- TASK GOAL
Copy out all the entries below, switching "Identify the location of" to "Give the position of" everywhere it occurs. Leave every other character unchanged.
----
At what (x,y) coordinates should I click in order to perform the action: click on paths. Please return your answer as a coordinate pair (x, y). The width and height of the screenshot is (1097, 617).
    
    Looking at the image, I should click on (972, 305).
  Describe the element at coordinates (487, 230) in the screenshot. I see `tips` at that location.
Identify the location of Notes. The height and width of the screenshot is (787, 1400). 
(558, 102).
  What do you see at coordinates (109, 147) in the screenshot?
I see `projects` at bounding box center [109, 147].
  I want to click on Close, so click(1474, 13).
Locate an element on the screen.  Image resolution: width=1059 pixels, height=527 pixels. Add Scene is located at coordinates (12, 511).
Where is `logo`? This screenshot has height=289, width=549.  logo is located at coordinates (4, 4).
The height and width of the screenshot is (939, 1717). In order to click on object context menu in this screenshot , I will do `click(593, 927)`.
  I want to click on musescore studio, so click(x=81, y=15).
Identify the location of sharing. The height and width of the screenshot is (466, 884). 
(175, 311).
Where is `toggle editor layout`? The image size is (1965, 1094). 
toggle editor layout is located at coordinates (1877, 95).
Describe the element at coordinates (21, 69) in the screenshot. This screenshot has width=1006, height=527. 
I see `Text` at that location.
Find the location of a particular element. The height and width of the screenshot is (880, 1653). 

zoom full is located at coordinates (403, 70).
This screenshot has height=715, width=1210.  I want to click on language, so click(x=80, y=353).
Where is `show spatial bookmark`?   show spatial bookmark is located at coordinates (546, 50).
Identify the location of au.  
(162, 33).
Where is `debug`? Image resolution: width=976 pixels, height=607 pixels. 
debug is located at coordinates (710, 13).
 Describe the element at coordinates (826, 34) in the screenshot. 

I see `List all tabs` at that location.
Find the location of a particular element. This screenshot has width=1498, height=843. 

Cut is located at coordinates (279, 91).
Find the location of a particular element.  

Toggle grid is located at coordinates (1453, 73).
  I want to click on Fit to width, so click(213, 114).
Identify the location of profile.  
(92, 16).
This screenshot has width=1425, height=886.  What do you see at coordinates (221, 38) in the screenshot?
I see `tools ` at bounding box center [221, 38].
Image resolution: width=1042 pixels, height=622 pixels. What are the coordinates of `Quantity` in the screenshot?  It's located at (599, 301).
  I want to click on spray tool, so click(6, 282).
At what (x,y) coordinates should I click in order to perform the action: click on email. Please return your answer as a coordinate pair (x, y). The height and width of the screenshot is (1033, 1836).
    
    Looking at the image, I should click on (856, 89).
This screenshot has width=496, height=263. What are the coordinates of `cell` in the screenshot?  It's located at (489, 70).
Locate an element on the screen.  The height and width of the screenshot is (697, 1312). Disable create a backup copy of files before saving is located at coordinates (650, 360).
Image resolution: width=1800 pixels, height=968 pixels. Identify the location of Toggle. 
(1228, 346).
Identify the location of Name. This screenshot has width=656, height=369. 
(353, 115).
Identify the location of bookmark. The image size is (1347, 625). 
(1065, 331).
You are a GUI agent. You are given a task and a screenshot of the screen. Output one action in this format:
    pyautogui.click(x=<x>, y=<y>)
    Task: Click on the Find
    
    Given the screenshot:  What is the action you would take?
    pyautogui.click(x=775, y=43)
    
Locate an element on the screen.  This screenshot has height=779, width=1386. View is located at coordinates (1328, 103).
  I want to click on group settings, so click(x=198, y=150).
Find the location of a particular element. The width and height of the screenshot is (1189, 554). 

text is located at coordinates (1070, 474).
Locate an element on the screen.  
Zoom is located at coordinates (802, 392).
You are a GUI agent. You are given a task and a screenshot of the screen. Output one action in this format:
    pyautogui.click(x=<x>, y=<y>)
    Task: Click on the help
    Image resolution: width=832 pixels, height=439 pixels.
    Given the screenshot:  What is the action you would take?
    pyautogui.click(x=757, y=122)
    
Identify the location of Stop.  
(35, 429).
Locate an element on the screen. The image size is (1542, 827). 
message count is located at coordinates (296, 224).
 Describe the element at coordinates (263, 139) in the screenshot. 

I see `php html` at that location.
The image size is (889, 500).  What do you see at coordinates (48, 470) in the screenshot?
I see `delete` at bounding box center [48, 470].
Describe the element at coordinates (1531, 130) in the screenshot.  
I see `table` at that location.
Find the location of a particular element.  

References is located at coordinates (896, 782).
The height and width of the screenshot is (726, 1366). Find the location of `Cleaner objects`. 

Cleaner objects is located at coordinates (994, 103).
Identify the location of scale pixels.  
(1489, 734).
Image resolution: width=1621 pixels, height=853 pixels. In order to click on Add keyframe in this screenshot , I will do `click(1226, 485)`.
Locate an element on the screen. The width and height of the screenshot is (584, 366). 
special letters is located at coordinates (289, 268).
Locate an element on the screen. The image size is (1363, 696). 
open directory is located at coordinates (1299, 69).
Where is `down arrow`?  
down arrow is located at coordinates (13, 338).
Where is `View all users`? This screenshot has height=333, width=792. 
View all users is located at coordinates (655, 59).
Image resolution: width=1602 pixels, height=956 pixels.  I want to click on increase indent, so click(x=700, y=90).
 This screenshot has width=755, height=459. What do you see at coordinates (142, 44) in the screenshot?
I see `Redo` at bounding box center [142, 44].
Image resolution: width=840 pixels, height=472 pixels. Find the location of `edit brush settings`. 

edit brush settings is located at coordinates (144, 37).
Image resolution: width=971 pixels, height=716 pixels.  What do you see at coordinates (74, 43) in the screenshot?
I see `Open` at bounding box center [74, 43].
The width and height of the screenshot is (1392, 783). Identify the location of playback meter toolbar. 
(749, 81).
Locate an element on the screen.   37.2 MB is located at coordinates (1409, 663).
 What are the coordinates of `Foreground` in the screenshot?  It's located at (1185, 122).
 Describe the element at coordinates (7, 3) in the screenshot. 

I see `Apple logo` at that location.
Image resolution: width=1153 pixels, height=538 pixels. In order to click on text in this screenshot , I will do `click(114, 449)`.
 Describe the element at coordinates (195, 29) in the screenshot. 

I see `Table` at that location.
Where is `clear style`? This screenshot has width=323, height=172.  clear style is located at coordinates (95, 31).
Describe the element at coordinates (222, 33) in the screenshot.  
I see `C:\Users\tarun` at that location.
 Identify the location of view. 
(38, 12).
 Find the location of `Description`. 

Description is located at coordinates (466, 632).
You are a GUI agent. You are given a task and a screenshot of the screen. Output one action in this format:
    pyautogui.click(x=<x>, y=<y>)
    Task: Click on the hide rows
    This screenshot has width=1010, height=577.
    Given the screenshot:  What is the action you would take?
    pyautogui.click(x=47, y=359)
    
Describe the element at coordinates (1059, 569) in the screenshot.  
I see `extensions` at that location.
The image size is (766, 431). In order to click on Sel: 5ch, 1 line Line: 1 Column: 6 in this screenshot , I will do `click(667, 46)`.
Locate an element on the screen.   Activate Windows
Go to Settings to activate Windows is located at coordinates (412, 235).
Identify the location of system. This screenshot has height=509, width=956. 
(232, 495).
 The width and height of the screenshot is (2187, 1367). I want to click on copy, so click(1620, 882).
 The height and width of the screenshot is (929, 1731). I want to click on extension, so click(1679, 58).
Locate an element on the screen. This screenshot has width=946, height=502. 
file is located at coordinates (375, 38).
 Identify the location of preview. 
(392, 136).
----
- FULL RESPONSE
At what (x,y) coordinates should I click in order to perform the action: click on paths. Please return your answer as a coordinate pair (x, y). The width and height of the screenshot is (1097, 617).
    
    Looking at the image, I should click on (972, 305).
  Describe the element at coordinates (487, 230) in the screenshot. I see `tips` at that location.
Give the position of Notes. The height and width of the screenshot is (787, 1400). 
(558, 102).
  What do you see at coordinates (109, 147) in the screenshot?
I see `projects` at bounding box center [109, 147].
  I want to click on Close, so click(1474, 13).
Locate an element on the screen.  Image resolution: width=1059 pixels, height=527 pixels. Add Scene is located at coordinates (12, 511).
Where is `logo`? This screenshot has height=289, width=549.  logo is located at coordinates (4, 4).
The height and width of the screenshot is (939, 1717). In order to click on object context menu in this screenshot , I will do `click(593, 927)`.
  I want to click on musescore studio, so click(x=81, y=15).
Give the position of sharing. The height and width of the screenshot is (466, 884). 
(175, 311).
Where is `toggle editor layout`? The image size is (1965, 1094). 
toggle editor layout is located at coordinates (1877, 95).
Describe the element at coordinates (21, 69) in the screenshot. This screenshot has width=1006, height=527. 
I see `Text` at that location.
Find the location of a particular element. The height and width of the screenshot is (880, 1653). 

zoom full is located at coordinates (403, 70).
This screenshot has height=715, width=1210.  I want to click on language, so click(x=80, y=353).
Where is `show spatial bookmark`?   show spatial bookmark is located at coordinates (546, 50).
Give the position of au.  
(162, 33).
Where is `debug`? Image resolution: width=976 pixels, height=607 pixels. 
debug is located at coordinates (710, 13).
 Describe the element at coordinates (826, 34) in the screenshot. 

I see `List all tabs` at that location.
Find the location of a particular element. This screenshot has width=1498, height=843. 

Cut is located at coordinates (279, 91).
Find the location of a particular element.  

Toggle grid is located at coordinates (1453, 73).
  I want to click on Fit to width, so click(213, 114).
Give the position of profile.  
(92, 16).
This screenshot has width=1425, height=886.  What do you see at coordinates (221, 38) in the screenshot?
I see `tools ` at bounding box center [221, 38].
Image resolution: width=1042 pixels, height=622 pixels. What are the coordinates of `Quantity` in the screenshot?  It's located at (599, 301).
  I want to click on spray tool, so click(6, 282).
At what (x,y) coordinates should I click in order to perform the action: click on email. Please return your answer as a coordinate pair (x, y). The height and width of the screenshot is (1033, 1836).
    
    Looking at the image, I should click on (856, 89).
This screenshot has width=496, height=263. What are the coordinates of `cell` in the screenshot?  It's located at (489, 70).
Locate an element on the screen.  The height and width of the screenshot is (697, 1312). Disable create a backup copy of files before saving is located at coordinates (650, 360).
Image resolution: width=1800 pixels, height=968 pixels. Give the position of Toggle. 
(1228, 346).
Give the position of Name. This screenshot has width=656, height=369. 
(353, 115).
Give the position of bookmark. The image size is (1347, 625). 
(1065, 331).
You are a GUI agent. You are given a task and a screenshot of the screen. Output one action in this format:
    pyautogui.click(x=<x>, y=<y>)
    Task: Click on the Find
    
    Given the screenshot:  What is the action you would take?
    pyautogui.click(x=775, y=43)
    
Locate an element on the screen.  This screenshot has height=779, width=1386. View is located at coordinates (1328, 103).
  I want to click on group settings, so click(x=198, y=150).
Find the location of a particular element. The width and height of the screenshot is (1189, 554). 

text is located at coordinates (1070, 474).
Locate an element on the screen.  
Zoom is located at coordinates (802, 392).
You are a GUI agent. You are given a task and a screenshot of the screen. Output one action in this format:
    pyautogui.click(x=<x>, y=<y>)
    Task: Click on the help
    Image resolution: width=832 pixels, height=439 pixels.
    Given the screenshot:  What is the action you would take?
    pyautogui.click(x=757, y=122)
    
Give the position of Stop.  
(35, 429).
Locate an element on the screen. The image size is (1542, 827). 
message count is located at coordinates (296, 224).
 Describe the element at coordinates (263, 139) in the screenshot. 

I see `php html` at that location.
The image size is (889, 500).  What do you see at coordinates (48, 470) in the screenshot?
I see `delete` at bounding box center [48, 470].
Describe the element at coordinates (1531, 130) in the screenshot.  
I see `table` at that location.
Find the location of a particular element.  

References is located at coordinates (896, 782).
The height and width of the screenshot is (726, 1366). Find the location of `Cleaner objects`. 

Cleaner objects is located at coordinates (994, 103).
Give the position of scale pixels.  
(1489, 734).
Image resolution: width=1621 pixels, height=853 pixels. In order to click on Add keyframe in this screenshot , I will do `click(1226, 485)`.
Locate an element on the screen. The width and height of the screenshot is (584, 366). 
special letters is located at coordinates (289, 268).
Locate an element on the screen. The image size is (1363, 696). 
open directory is located at coordinates (1299, 69).
Where is `down arrow`?  
down arrow is located at coordinates (13, 338).
Where is `View all users`? This screenshot has height=333, width=792. 
View all users is located at coordinates (655, 59).
Image resolution: width=1602 pixels, height=956 pixels.  I want to click on increase indent, so click(x=700, y=90).
 This screenshot has width=755, height=459. What do you see at coordinates (142, 44) in the screenshot?
I see `Redo` at bounding box center [142, 44].
Image resolution: width=840 pixels, height=472 pixels. Find the location of `edit brush settings`. 

edit brush settings is located at coordinates (144, 37).
Image resolution: width=971 pixels, height=716 pixels.  What do you see at coordinates (74, 43) in the screenshot?
I see `Open` at bounding box center [74, 43].
The width and height of the screenshot is (1392, 783). Give the position of playback meter toolbar. 
(749, 81).
Locate an element on the screen.   37.2 MB is located at coordinates (1409, 663).
 What are the coordinates of `Foreground` in the screenshot?  It's located at (1185, 122).
 Describe the element at coordinates (7, 3) in the screenshot. 

I see `Apple logo` at that location.
Image resolution: width=1153 pixels, height=538 pixels. In order to click on text in this screenshot , I will do `click(114, 449)`.
 Describe the element at coordinates (195, 29) in the screenshot. 

I see `Table` at that location.
Where is `clear style`? This screenshot has width=323, height=172.  clear style is located at coordinates (95, 31).
Describe the element at coordinates (222, 33) in the screenshot.  
I see `C:\Users\tarun` at that location.
 Give the position of view. 
(38, 12).
 Find the location of `Description`. 

Description is located at coordinates (466, 632).
You are a GUI agent. You are given a task and a screenshot of the screen. Output one action in this format:
    pyautogui.click(x=<x>, y=<y>)
    Task: Click on the hide rows
    This screenshot has width=1010, height=577.
    Given the screenshot:  What is the action you would take?
    pyautogui.click(x=47, y=359)
    
Describe the element at coordinates (1059, 569) in the screenshot.  
I see `extensions` at that location.
The image size is (766, 431). In order to click on Sel: 5ch, 1 line Line: 1 Column: 6 in this screenshot , I will do `click(667, 46)`.
Locate an element on the screen.   Activate Windows
Go to Settings to activate Windows is located at coordinates (412, 235).
Give the position of system. This screenshot has height=509, width=956. 
(232, 495).
 The width and height of the screenshot is (2187, 1367). I want to click on copy, so click(1620, 882).
 The height and width of the screenshot is (929, 1731). I want to click on extension, so click(1679, 58).
Locate an element on the screen. This screenshot has width=946, height=502. 
file is located at coordinates (375, 38).
 Give the position of preview. 
(392, 136).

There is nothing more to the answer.